▸ **Task directions**
Transcribe all records below exactly, without images.

▸ **Data for the task**
......
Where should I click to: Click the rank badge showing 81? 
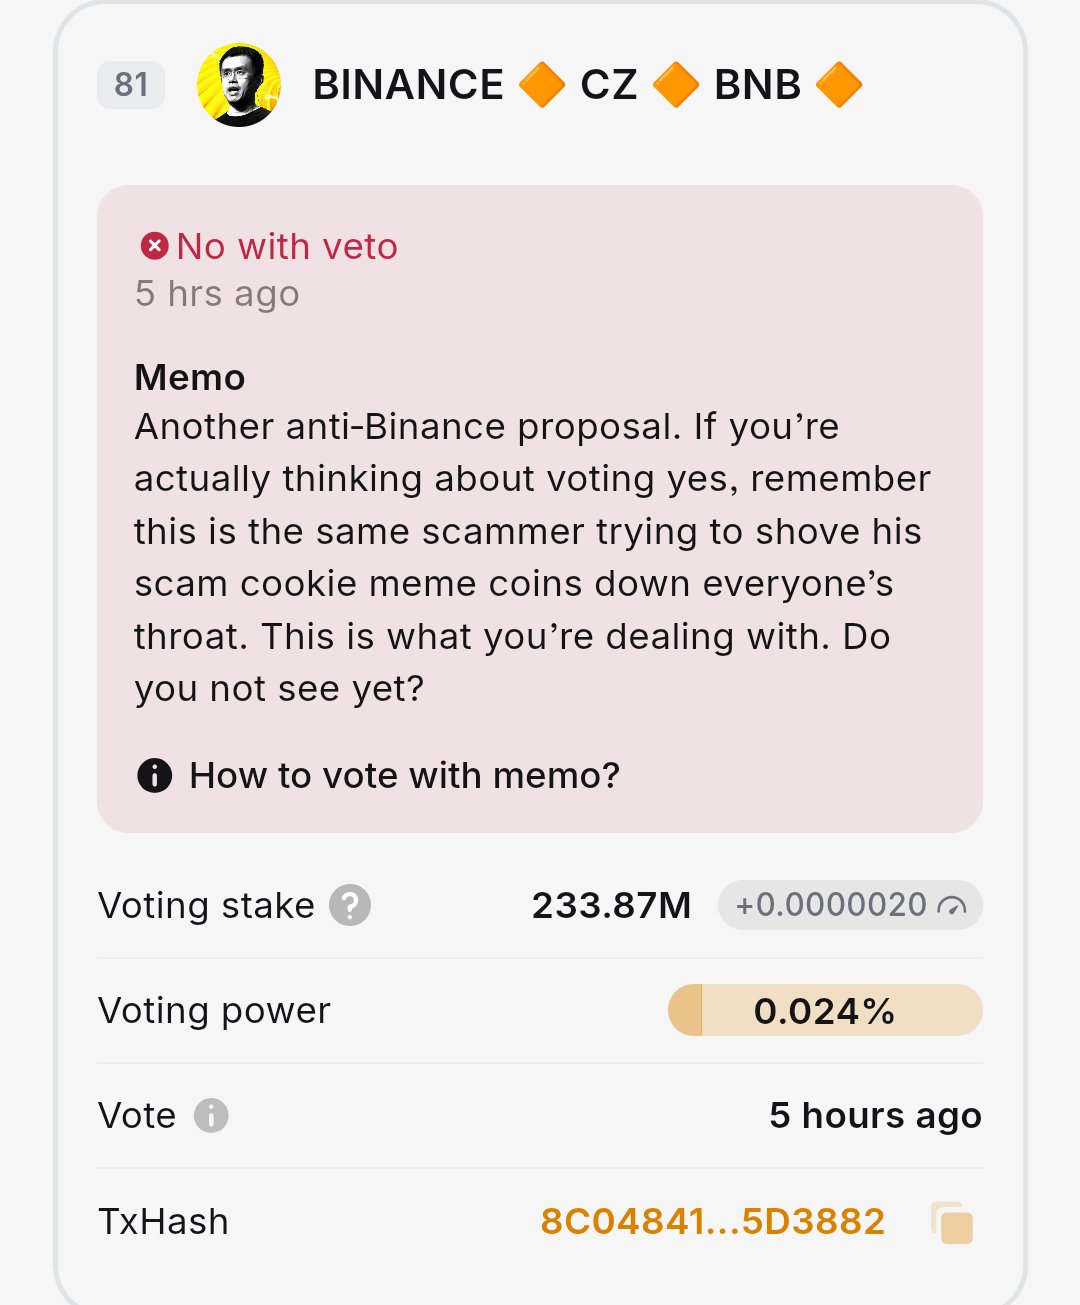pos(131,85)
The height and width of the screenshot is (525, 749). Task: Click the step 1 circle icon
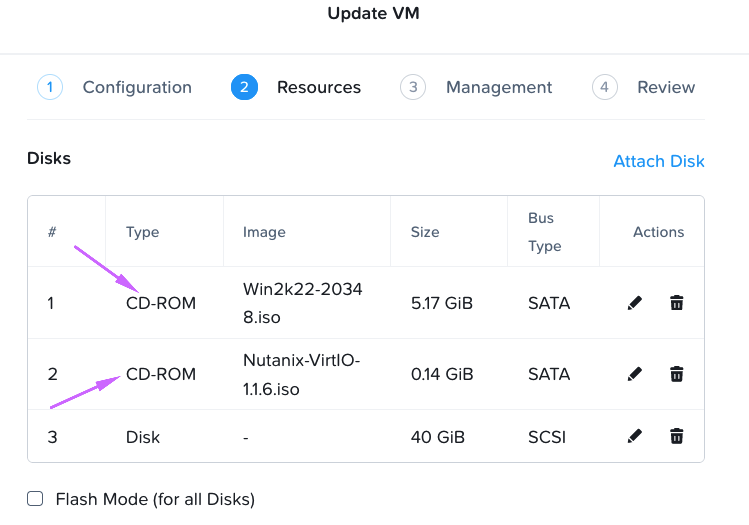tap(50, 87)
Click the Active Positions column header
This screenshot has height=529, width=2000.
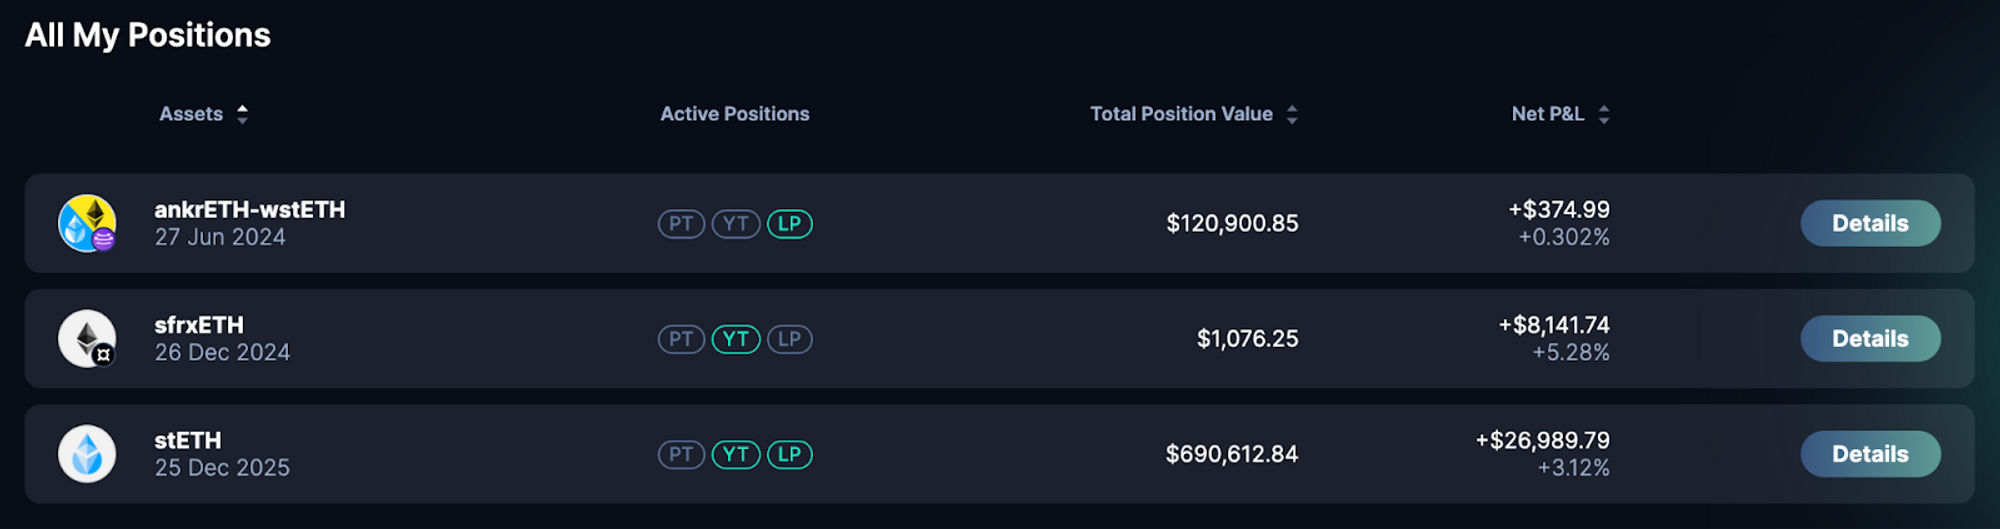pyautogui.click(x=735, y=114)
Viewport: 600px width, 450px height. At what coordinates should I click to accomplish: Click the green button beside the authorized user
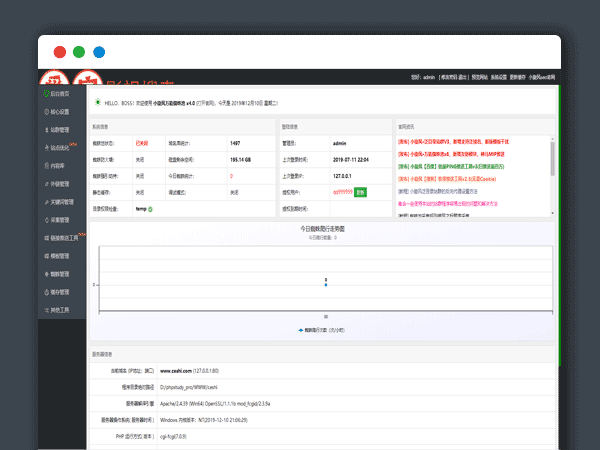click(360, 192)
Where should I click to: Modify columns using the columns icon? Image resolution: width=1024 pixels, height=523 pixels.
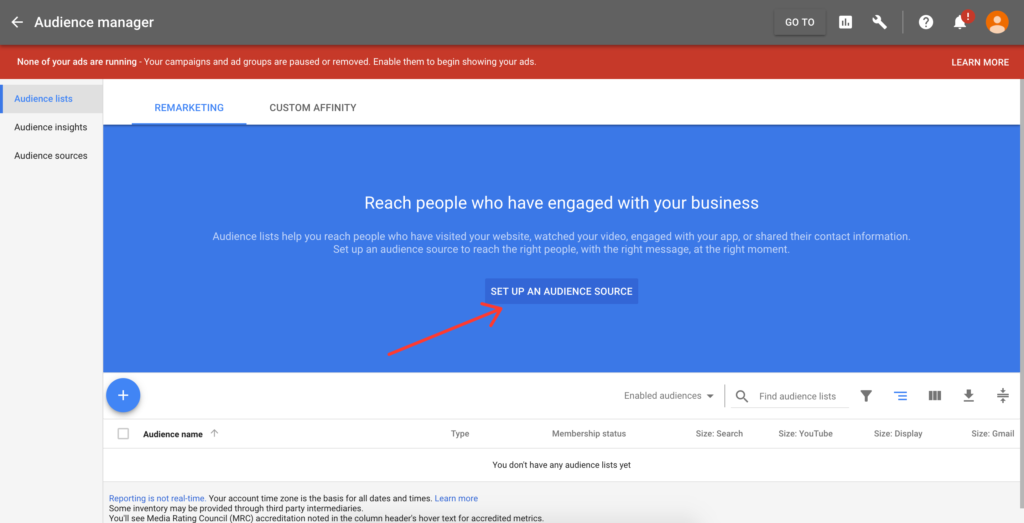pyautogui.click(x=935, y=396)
......
▸ **Solution for this exercise**
Where should I click to: Click the rank badge showing 81? 
pos(131,85)
The height and width of the screenshot is (525, 749). Task: Click the step 1 circle icon
tap(50, 87)
Click the Active Positions column header
This screenshot has height=529, width=2000.
pyautogui.click(x=735, y=114)
Viewport: 600px width, 450px height. At what coordinates should I click to accomplish: Click the green button beside the authorized user
click(360, 192)
Where should I click to: Modify columns using the columns icon? Image resolution: width=1024 pixels, height=523 pixels.
pyautogui.click(x=935, y=396)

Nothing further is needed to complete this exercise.